= Exercise goal =
Give back exactly the lines of the material below, starting with the line with "Screen dimensions: 840x1402" and going on through the line with "Given: Tick the".

= Given records =

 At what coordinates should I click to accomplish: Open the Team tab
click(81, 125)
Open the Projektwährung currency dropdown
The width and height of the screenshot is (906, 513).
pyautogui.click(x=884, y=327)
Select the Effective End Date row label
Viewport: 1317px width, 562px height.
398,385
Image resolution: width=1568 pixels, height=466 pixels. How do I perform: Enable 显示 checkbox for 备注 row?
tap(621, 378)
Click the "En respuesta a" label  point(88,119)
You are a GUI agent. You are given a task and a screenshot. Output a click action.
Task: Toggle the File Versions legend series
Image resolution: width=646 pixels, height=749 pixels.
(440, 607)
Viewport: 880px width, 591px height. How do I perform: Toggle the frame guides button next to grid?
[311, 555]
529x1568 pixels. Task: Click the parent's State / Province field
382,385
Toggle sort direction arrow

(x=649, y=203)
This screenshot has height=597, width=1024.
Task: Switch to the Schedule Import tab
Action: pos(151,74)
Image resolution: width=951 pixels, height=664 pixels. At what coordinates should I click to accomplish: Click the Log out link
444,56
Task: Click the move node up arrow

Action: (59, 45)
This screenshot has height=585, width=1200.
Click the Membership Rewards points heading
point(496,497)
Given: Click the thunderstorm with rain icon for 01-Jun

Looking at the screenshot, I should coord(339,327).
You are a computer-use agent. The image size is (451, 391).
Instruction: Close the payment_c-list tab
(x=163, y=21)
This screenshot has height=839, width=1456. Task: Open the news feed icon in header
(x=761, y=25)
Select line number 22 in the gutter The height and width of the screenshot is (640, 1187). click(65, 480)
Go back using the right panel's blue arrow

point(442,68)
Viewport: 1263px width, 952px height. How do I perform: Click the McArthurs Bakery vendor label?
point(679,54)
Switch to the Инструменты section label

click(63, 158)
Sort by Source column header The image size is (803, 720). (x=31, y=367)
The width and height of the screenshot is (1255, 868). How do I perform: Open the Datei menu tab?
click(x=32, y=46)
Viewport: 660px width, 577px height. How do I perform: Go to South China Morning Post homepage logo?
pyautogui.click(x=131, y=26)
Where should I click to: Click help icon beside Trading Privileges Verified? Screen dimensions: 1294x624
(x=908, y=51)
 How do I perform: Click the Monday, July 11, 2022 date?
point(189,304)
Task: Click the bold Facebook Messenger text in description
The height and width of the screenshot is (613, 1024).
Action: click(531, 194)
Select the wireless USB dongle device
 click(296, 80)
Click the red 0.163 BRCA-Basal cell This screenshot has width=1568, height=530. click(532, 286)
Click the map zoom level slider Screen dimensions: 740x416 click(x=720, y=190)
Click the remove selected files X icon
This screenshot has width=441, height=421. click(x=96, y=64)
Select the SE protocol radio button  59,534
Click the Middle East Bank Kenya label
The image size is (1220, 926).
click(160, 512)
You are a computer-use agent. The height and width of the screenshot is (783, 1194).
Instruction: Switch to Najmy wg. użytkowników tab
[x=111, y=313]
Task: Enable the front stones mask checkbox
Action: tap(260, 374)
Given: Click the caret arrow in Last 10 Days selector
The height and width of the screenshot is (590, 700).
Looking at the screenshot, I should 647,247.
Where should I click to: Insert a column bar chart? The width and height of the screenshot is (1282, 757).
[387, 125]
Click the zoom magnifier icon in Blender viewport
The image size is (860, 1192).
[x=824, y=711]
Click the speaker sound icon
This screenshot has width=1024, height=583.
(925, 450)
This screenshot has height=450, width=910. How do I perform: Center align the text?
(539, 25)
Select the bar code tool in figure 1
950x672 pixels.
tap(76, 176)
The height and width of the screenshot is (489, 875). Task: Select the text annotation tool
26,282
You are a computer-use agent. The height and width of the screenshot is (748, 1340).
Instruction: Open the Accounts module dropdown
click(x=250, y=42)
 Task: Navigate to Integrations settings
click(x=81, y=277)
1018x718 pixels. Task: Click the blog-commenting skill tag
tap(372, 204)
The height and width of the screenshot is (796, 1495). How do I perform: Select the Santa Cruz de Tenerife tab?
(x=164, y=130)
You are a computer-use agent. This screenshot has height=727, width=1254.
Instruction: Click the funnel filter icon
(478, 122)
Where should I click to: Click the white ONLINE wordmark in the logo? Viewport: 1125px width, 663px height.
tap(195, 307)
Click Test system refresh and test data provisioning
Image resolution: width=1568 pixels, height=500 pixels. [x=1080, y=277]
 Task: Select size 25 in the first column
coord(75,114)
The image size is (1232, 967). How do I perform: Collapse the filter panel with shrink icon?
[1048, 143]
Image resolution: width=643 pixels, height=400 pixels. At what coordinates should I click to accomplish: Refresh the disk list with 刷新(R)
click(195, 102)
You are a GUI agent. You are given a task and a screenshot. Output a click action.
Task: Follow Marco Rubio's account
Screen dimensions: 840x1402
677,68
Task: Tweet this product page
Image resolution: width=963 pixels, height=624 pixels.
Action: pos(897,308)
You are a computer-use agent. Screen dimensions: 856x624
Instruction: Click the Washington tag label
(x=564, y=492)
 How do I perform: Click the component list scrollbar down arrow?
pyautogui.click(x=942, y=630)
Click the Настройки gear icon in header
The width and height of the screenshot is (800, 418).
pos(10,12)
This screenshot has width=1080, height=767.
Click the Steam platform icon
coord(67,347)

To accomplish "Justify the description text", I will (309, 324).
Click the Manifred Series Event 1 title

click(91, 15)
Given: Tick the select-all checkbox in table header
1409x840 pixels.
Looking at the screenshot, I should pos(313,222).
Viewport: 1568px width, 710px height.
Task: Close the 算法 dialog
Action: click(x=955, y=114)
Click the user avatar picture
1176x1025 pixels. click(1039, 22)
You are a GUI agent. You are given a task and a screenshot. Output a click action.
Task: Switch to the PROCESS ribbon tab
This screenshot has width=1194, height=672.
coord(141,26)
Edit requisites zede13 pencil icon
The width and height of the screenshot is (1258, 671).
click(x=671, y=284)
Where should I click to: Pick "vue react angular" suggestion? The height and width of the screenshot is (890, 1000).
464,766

= Response to the task =
Screen dimensions: 840x1402
677,68
Task: Tweet this product page
Image resolution: width=963 pixels, height=624 pixels.
Action: pos(897,308)
You are a computer-use agent. Screen dimensions: 856x624
Instruction: Click the Washington tag label
(x=564, y=492)
 How do I perform: Click the component list scrollbar down arrow?
pyautogui.click(x=942, y=630)
Click the Настройки gear icon in header
The width and height of the screenshot is (800, 418).
pos(10,12)
This screenshot has width=1080, height=767.
Click the Steam platform icon
coord(67,347)

To accomplish "Justify the description text", I will (309, 324).
Click the Manifred Series Event 1 title

click(91, 15)
Given: Tick the select-all checkbox in table header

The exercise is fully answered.